What are some key activities that define the field of Statistics?
- Descriptive statistics
- Inference
- Prediction
- Experimental Design
What is Descriptive Statistics?
Descriptive statistics includes exploratory data analysis, unsupervised learning, clustering and basic data summaries.
Descriptive statistics have many uses, most notably helping us get familiar with a data set.
Descriptive statistics usually are the starting point for any analysis.
Often, descriptive statistics help us arrive at hypotheses to be tested later with more formal inference.
What is Inference?
Inference is the process of making conclusions about populations from samples.
Inference includes most of the activities traditionally associated with statistics such as: estimation, confidence intervals, hypothesis tests and variability.
What is prediction?
Prediction overlaps quite a bit with inference, but modern prediction tends to have a different mindset.
Prediction is the process of trying to guess an outcome given a set of realizations of the outcome and some predictors.
What are some prediction algorithms?
- Machine learning
- Regression,
- Deep learning,
- Boosting,
- Random forests
-
Logistic regression
*
are all prediction algorithms.
What is Classification?
If the target of prediction is binary or categorical, prediction is often called classification.
What is the purpose of Random Sampling?
In random sampling, one tries to randomly sample from a population of interest to get better generalizability of the results to the population.
What are the two main activities of machine learning?
- Supervised Learning
- Unsupervised Learning
What is Supervised Learning?
Supervised learning - using a collection of predictors, and some observed outcomes, to build an algorithm to predict the outcome when it is not observed.
Some examples include: neural networks, random forests, boosting and support vector machines.

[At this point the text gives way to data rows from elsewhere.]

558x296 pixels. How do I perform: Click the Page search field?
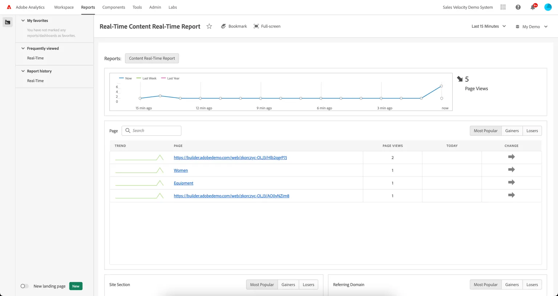pos(151,131)
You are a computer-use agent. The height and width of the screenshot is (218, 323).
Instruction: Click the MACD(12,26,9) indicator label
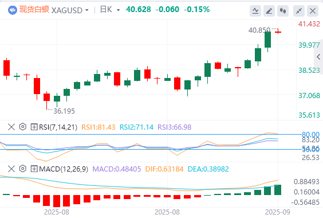[x=64, y=169]
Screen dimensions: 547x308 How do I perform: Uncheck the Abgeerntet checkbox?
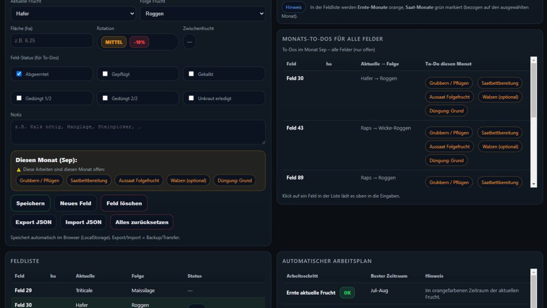pos(19,74)
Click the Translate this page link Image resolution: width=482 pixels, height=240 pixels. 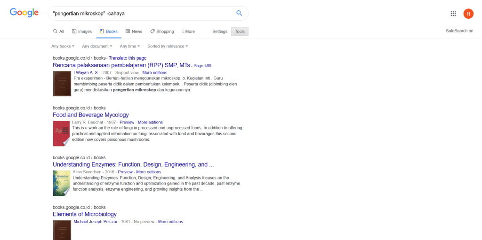point(128,58)
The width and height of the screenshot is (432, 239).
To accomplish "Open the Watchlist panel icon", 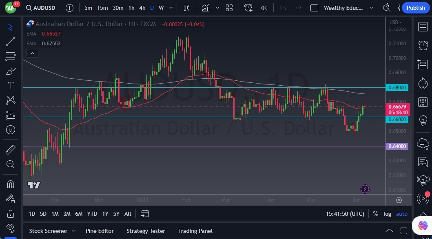I will coord(423,27).
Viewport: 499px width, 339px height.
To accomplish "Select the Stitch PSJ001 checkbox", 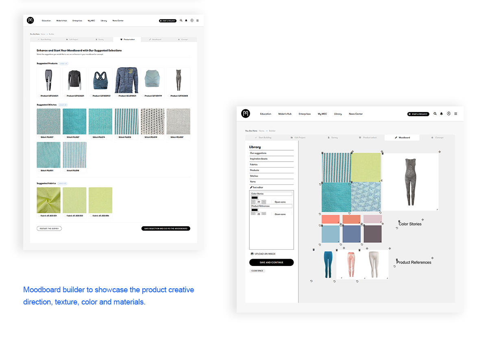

What is UnSupervised Learning?
Unsupervised learning - trying to uncover unobserved factors in the data. It is called “unsupervised” as there is no gold standard outcome to judge against.
Some example algorithms including hierarchical clustering, principal components analysis, factor analysis and k-means.
What are some characteristics on Machine Learning?
- the emphasis on predictions;
- evaluating results via prediction performance;
- having concern for overfitting but not model complexity per se;
- emphasis on performance;
- obtaining generalizability through performance on novel datasets;
- usually no superpopulation model specified;
- concern over performance and robustness.
What are some characteristics of traditional Statistics?
- emphasizing superpopulation inference;
- focusing on a-priori hypotheses;
- preferring simpler models over complex ones (parsimony), even if the more complex models perform slightly better;
- emphasizing parameter interpretability;
- having statistical modeling or sampling assumptions that connect data to a population of interest;
- having concern over assumptions and robustness.
In recent years, the distinction between both fields have substantially faded. ML researchers have worked tirelessly to improve interpretations while statistical researchers have improved the prediction performance of their algorithms.
Example of Supervised Learning
For supervised learning, we give an early example, the development of regression.
In this, Francis Galton wanted to predict children’s heights from their parents. He developed linear regression in the process.
Notice that having several children with known adult heights along with their parents allows one to build the model, then apply it to parents who are expecting.
Example of UnSupervised Learning
We give a famous early example of unsupervised clustering in the computation of the g-factor.
This was postulated to be a measure of intrinsic intelligence. Early factor analytic models were used to cluster scores on psychometric questions to create the g-factor.
Notice the lack of a gold standard outcome. There was no true measure of intrinsic intelligence to train an algorithm to predict it.